Make in India is an initiative launched by the Government of India to encourage multi-national, as well as national companies to manufacture their products in India. It was launched by Prime Minister Narendra Modi on 25 September 2014. India emerged, after initiation of the program in 2015 as the top destination globally for foreign direct investment, surpassing the United States of America as well as the People's Republic of China. In 2015, India received US$63 billion in FDI.
Working with various State Government, Crescendo Worldwide support foreign companies to establish Manufacturing Facilities, Joint Ventures, Sales Offices, Technology Partnerships, Appointing Partners & Representatives in India.

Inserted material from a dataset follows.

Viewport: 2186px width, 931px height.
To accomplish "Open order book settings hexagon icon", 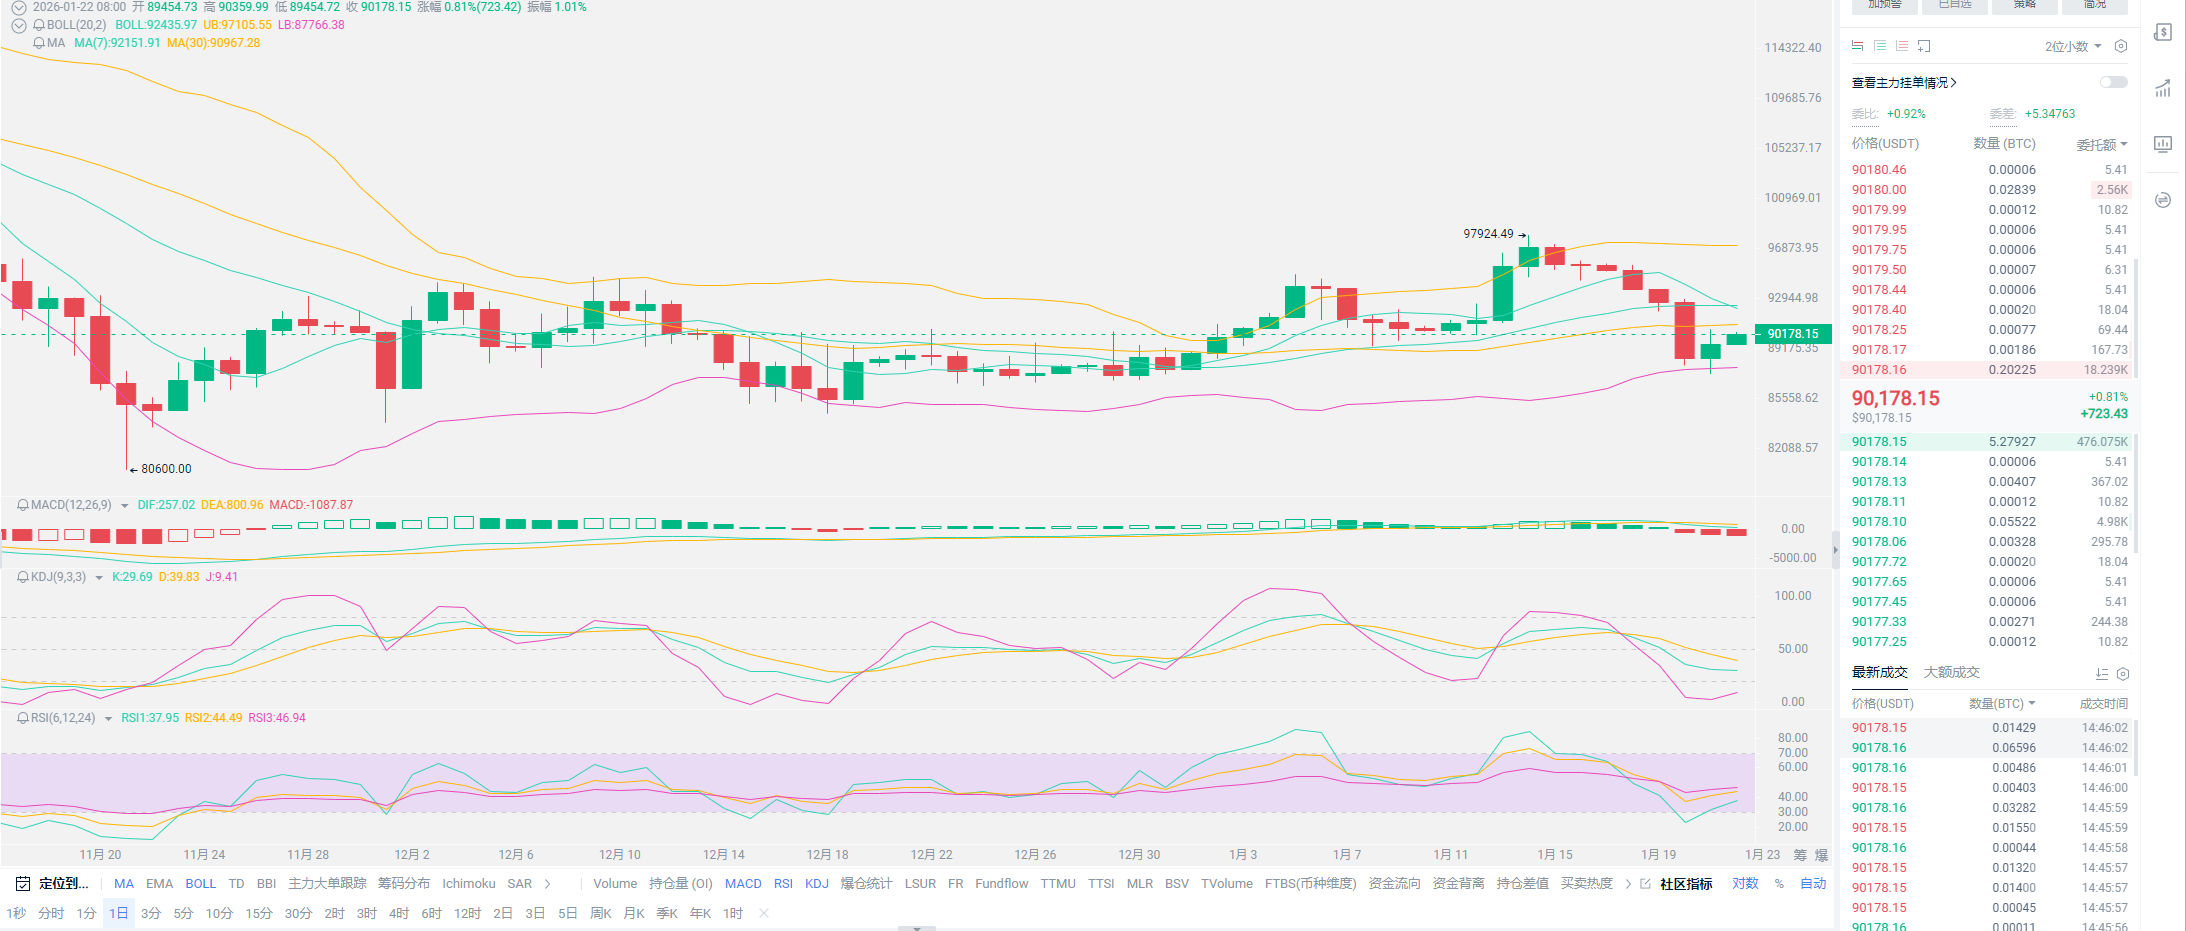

Crescendo Worldwide Support Process Involves
- Market Research & Survey for Product Viability, cost viability, Competitors analysis, Business Potential
- Defining Market Entry Strategy
- Identification of best suitable structure for company
- Identification of ideal space for business activity based on various parameters like incentives, cost, availability of man power, Resources etc.
- Various Government approval
- Setting up or incorporating the Company
- Managing Inflow of funds
- Construction/renovation of unit.
- Hiring of manpower.
- Acquiring Clients
Incorporating a company in India:
- It can be a private or public limited company. Both wholly owned & joint ventures are allowed.
Limited liability partnerships:
- Allowed under the Government route in sectors which has 100% FDI allowed under the automatic route and without any conditions.
Sole proprietorship/partnership firm:
- Under Reserve Bank India ( RBI ) approval. RBI decides the application in consultation with Government of India.
Extension of foreign entity:
- Liaison office, Branch office (BO) or Project Office (PO). These offices can undertake only the activities specified by the RBI. Approvals are granted under the Government and RBI route. Automatic route is available to BO/PO meeting certain conditions.
- Foreign investment or contributions in other structures like not for profit companies etc. are also subject to provisions of Foreign Contribution Regulation Act (FCRA).
Central Government Incentives:
- Investment allowance (additional depreciation) at the rate of 15 percent to manufacturing companies that invest more than INR 1 billion in plant and machinery.
- Incentives available to unit’s set-up in Special Economic Zones (SEZ), National Investment & Manufacturing Zones (NIMZ) etc. and Export Oriented Units (EOUs).
- Exports incentives like duty drawback, duty exemption/remission schemes, focus products & market schemes etc.
- Areas based incentives like unit set-up in north east region, Jammu & Kashmir, Himachal Pradesh, Uttarakhand.
- Sector specific incentives like Modified Special Incentive Package Scheme(M-SIPS) in electronics.